On January 19, nearly 50,000 people from Maharashtra’s Palghar district took to the streets, demanding the full implementation of an Act passed two decades ago. Led by the Communist Party of India (Marxist), the protest demanded full enforcement of legal safeguards for farmers and tribal communities, including the restoration of the Mahatma Gandhi National Rural Employment Guarantee Act and the effective implementation of the Panchayats (Extension to Scheduled Areas) Act, 1996.
Among their key demands was the full implementation of the Forest Rights Act (FRA) of 2006. For generations, forest laws had displaced Adivasi communities, criminalising their very existence on the land.

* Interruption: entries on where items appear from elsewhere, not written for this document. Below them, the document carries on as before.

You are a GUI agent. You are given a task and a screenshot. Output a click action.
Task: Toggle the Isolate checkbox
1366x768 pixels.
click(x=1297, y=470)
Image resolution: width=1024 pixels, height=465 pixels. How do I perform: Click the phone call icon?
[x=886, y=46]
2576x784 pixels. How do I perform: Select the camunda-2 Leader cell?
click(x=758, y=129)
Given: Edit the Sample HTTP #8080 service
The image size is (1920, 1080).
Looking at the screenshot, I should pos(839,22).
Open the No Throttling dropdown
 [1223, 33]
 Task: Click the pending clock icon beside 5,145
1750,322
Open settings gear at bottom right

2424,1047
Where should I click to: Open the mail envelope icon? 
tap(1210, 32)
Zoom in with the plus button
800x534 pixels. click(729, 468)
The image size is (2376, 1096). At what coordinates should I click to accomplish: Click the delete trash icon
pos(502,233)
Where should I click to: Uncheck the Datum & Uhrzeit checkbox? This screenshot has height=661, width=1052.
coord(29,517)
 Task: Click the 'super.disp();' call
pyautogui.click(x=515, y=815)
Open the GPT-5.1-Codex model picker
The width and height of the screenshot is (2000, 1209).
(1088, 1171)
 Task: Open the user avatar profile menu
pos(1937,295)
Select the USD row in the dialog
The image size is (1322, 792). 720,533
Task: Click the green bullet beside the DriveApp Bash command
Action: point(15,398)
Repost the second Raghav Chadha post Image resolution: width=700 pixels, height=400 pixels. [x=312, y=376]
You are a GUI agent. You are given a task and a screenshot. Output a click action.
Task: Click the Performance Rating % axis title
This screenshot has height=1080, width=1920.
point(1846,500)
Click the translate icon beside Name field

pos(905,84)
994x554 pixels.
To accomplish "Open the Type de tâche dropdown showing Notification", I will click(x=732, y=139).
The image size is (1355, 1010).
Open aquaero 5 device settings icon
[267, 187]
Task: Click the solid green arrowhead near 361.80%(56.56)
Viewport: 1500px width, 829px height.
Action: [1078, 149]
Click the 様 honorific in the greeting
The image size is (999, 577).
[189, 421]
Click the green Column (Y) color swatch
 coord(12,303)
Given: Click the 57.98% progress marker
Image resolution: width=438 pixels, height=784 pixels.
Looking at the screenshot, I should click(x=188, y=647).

The FRA was meant to reverse this.
In pushing back against a development system that treats forests as disposable, the Act reimagines forest ownership, shifting authority from distant bureaucracies to the communities that inhabit and steward them. Consequently, forest land can be treated as a shared commons.
The FRA, by design, endures across governments, codifying individual and collective forest rights and empowering gram sabhas to manage forests as living, self-sustaining ecosystems. Millions of FRA claims by forest communities have secured legal recognition and land-linked benefits.
Since the Act provides communities with a legal tool to defend their land and resources, it also makes many states wary. In Maharashtra and Odisha, delays and weak recognition of these rights continue to trigger protests.
Much conservation rhetoric positions humans as threats to wildlife, often weaponising this to evict indigenous communities. Inadvertently, it masks the true culprit: extraction.
With heatwaves, unpredictable monsoons, and raging storms, forests are central to India’s environmental survival. Their protection depends on recognising the people whose accrued stewardship could secure their future.